Developed by Dead Mage and published by 11 Bit Studios, Children of Morta is a story-driven RPG narrated by Ed Kelly. Following the story of the Bergson family, we have six playable characters who make up an ancient family of guardians, tasked with protecting the Land of Rea throughout generations.

You start off playing as John the Warrior, learning the base mechanics as you hack apart some sludge monsters. Shortly after, you unlock the Bard, Linda, and you learn of a new evil taking hold in the Lands of Rea. For your first mission, you can play as either John or Linda, picking up other members of the family that can fight alongside you as a companion NPC, or allowing a friend to play as with local co-op. Once you’ve found everyone, you’ll also be able to play as Kevin the Assassin, Mark the Monk, Lucy the Pyromancer or Joey the Brawler, allowing you to play the game as your preferred class.

The Gameplay is what you’d expect from a Dungeon Crawler RPG; Hacking and slashing your opponent until they’re no more, while earning experience to build your character. One mechanic I found particularly interesting, was that each time you enter a cave it gives you a different layout, making for a unique experience each time. I even found that when playing on a different save file, the game would generate a completely different cave, opening the world up to a huge amount of replayability and meaning that no two playthroughs were the same.

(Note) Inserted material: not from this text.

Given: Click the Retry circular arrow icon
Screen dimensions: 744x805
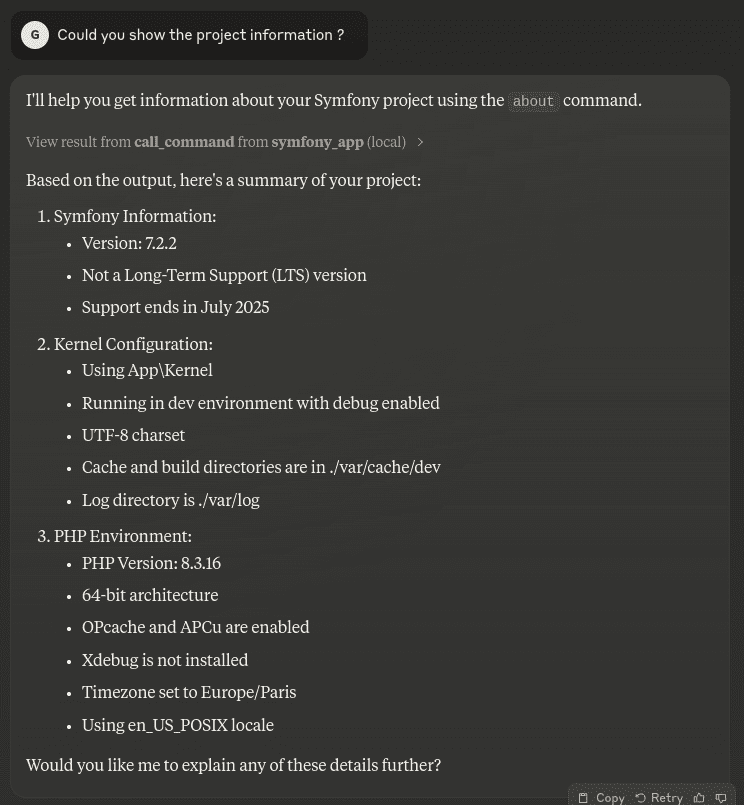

While the game shares a similar pixelated appearance to some of the newer Pokémon trainer games, the animation of the plants and trees swaying in the wind, or the way characters move and communicate is almost as good as some of your more graphically intense games, well deserving of high praise. All the work the development team has put in has led to something that is so much more than just basic graphics with cool effects. The world feels like it has life and the characters ooze personality, even with the simple stylised graphics. The amount of dedication the development team have put into this game is astonishing and unfortunately could very well go unnoticed, but I have to sing praise to them for such an incredible job.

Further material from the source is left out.